▶ **Work task**:
Every record that follows should be printed verbatim.

▶ **Recorded data**:

^^^^

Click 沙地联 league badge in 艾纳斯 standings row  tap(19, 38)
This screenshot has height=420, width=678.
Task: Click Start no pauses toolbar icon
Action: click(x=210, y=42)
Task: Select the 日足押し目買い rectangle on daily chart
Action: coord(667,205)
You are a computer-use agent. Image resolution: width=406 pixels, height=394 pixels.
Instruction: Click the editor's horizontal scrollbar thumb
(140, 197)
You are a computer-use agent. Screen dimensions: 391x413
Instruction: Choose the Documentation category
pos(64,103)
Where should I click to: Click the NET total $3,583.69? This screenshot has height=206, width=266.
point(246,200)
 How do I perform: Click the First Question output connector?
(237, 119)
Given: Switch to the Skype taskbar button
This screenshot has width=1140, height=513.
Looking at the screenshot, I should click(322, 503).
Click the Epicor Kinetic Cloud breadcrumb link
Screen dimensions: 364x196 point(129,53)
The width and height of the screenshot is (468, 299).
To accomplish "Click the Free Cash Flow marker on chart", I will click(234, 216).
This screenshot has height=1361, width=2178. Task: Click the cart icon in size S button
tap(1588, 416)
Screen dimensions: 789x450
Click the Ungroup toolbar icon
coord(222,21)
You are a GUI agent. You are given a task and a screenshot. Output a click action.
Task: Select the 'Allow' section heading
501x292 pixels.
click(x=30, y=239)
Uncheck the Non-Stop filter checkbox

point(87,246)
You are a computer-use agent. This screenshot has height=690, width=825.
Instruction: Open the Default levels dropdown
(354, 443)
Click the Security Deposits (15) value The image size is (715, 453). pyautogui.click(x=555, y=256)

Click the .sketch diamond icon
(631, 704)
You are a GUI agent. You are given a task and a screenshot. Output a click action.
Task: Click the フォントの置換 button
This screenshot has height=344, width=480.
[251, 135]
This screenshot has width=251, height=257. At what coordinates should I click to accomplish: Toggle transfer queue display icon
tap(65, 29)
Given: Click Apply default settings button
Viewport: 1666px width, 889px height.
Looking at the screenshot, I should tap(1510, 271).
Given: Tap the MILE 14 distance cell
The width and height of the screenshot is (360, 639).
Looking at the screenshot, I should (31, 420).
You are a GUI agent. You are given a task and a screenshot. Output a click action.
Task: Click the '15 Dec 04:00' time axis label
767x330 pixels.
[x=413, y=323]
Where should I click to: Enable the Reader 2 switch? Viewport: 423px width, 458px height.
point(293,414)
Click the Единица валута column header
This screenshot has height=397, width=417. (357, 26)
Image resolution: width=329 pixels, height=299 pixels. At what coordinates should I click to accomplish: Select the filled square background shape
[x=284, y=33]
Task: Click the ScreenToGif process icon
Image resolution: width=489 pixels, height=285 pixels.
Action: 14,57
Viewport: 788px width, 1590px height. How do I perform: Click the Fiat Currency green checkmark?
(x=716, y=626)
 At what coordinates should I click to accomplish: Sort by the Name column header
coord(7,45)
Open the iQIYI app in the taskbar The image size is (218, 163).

^^^^

▶ **Solution to this problem**:
Click 沙地联 league badge in 艾纳斯 standings row  tap(19, 38)
This screenshot has height=420, width=678.
Task: Click Start no pauses toolbar icon
Action: click(x=210, y=42)
Task: Select the 日足押し目買い rectangle on daily chart
Action: coord(667,205)
You are a computer-use agent. Image resolution: width=406 pixels, height=394 pixels.
Instruction: Click the editor's horizontal scrollbar thumb
(140, 197)
You are a computer-use agent. Screen dimensions: 391x413
Instruction: Choose the Documentation category
pos(64,103)
Where should I click to: Click the NET total $3,583.69? This screenshot has height=206, width=266.
point(246,200)
 How do I perform: Click the First Question output connector?
(237, 119)
Given: Switch to the Skype taskbar button
This screenshot has width=1140, height=513.
Looking at the screenshot, I should click(322, 503).
Click the Epicor Kinetic Cloud breadcrumb link
Screen dimensions: 364x196 point(129,53)
The width and height of the screenshot is (468, 299).
To accomplish "Click the Free Cash Flow marker on chart", I will click(234, 216).
This screenshot has height=1361, width=2178. Task: Click the cart icon in size S button
tap(1588, 416)
Screen dimensions: 789x450
Click the Ungroup toolbar icon
coord(222,21)
You are a GUI agent. You are given a task and a screenshot. Output a click action.
Task: Select the 'Allow' section heading
501x292 pixels.
click(x=30, y=239)
Uncheck the Non-Stop filter checkbox

point(87,246)
You are a computer-use agent. This screenshot has height=690, width=825.
Instruction: Open the Default levels dropdown
(354, 443)
Click the Security Deposits (15) value The image size is (715, 453). pyautogui.click(x=555, y=256)

Click the .sketch diamond icon
(631, 704)
You are a GUI agent. You are given a task and a screenshot. Output a click action.
Task: Click the フォントの置換 button
This screenshot has height=344, width=480.
[251, 135]
This screenshot has width=251, height=257. At what coordinates should I click to accomplish: Toggle transfer queue display icon
tap(65, 29)
Given: Click Apply default settings button
Viewport: 1666px width, 889px height.
Looking at the screenshot, I should tap(1510, 271).
Given: Tap the MILE 14 distance cell
The width and height of the screenshot is (360, 639).
Looking at the screenshot, I should (31, 420).
You are a GUI agent. You are given a task and a screenshot. Output a click action.
Task: Click the '15 Dec 04:00' time axis label
767x330 pixels.
[x=413, y=323]
Where should I click to: Enable the Reader 2 switch? Viewport: 423px width, 458px height.
point(293,414)
Click the Единица валута column header
This screenshot has height=397, width=417. (357, 26)
Image resolution: width=329 pixels, height=299 pixels. At what coordinates should I click to accomplish: Select the filled square background shape
[x=284, y=33]
Task: Click the ScreenToGif process icon
Image resolution: width=489 pixels, height=285 pixels.
Action: 14,57
Viewport: 788px width, 1590px height. How do I perform: Click the Fiat Currency green checkmark?
(x=716, y=626)
 At what coordinates should I click to accomplish: Sort by the Name column header
coord(7,45)
Open the iQIYI app in the taskbar The image size is (218, 163).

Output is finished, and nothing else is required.